Photography by Angie Norwood Browne
1 medium head napa cabbage
1/4 cup sea salt or kosher salt
1 tablespoon grated garlic (5 to 6 cloves)
1 teaspoon grated ginger
1 teaspoon sugar
2 to 3 tablespoons seafood flavor or water
1 to 5 tablespoons Korean red pepper flakes
8 ounces Korean radish or daikon, peeled and cut into matchsticks
4 scallions, trimmed and cut into 1-inch pieces
- Slice the cabbage: Cut the cabbage lengthwise into quarters and remove the cores. Cut each quarter crosswise into 2-inch-wide strips.
- Salt the cabbage: Place the cabbage and salt in a large bowl. Using your hands, massage the salt into the cabbage until it starts to soften a bit, then add water to cover the cabbage. Put a plate on top and weigh it down with something heavy, like a jar or can of beans. Let stand for 1 to 2 hours.
- Rinse and drain the cabbage: Rinse the cabbage under cold water 3 times and drain in a colander for 15 to 20 minutes. Rinse and dry the bowl you used for salting, and set it aside to use in step 5.

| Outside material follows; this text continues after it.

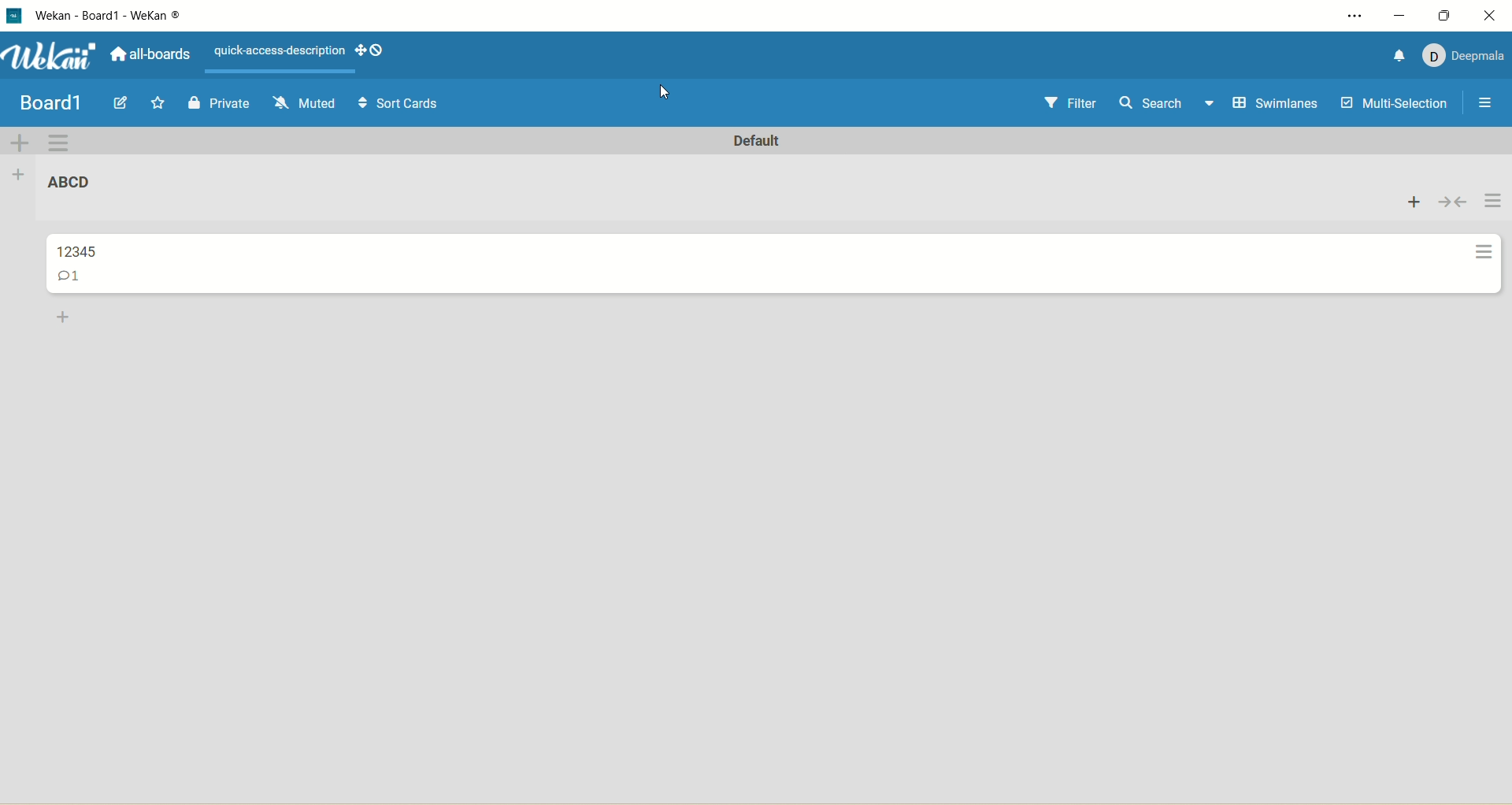 Image resolution: width=1512 pixels, height=805 pixels. I want to click on sort cards, so click(399, 105).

- Make the paste: Meanwhile, combine the garlic, ginger, sugar, and seafood flavor (or 3 tablespoons water) in a small bowl and mix to form a smooth paste. Mix in the gochugaru, using 1 tablespoon for mild and up to 5 tablespoons for spicy.
- Combine the vegetables and paste: Gently squeeze any remaining water from the cabbage and return it to the bowl along with the radish, scallions, and seasoning paste.
- Mix thoroughly: Using your hands, gently work the paste into the vegetables until they are thoroughly coated.
- Pack the kimchi into the jar: Pack the kimchi into the jar, pressing down on it until the brine rises to cover the vegetables. Leave at least 1 inch of headspace. Seal the jar with the lid.
- Let it ferment: Let the jar stand at room temperature for 1 to 5 days. You may see bubbles inside the jar and brine may seep out of the lid; place a bowl or plate under the jar to help catch any overflow.
- Check it daily and refrigerate when ready: Check the kimchi once a day, pressing down on the vegetables with a clean finger or spoon to keep them submerged under the brine. Taste a little at this point. When the kimchi tastes ripe enough for your liking, transfer the jar to the refrigerator. You may eat it right away, but it’s best after another week or two.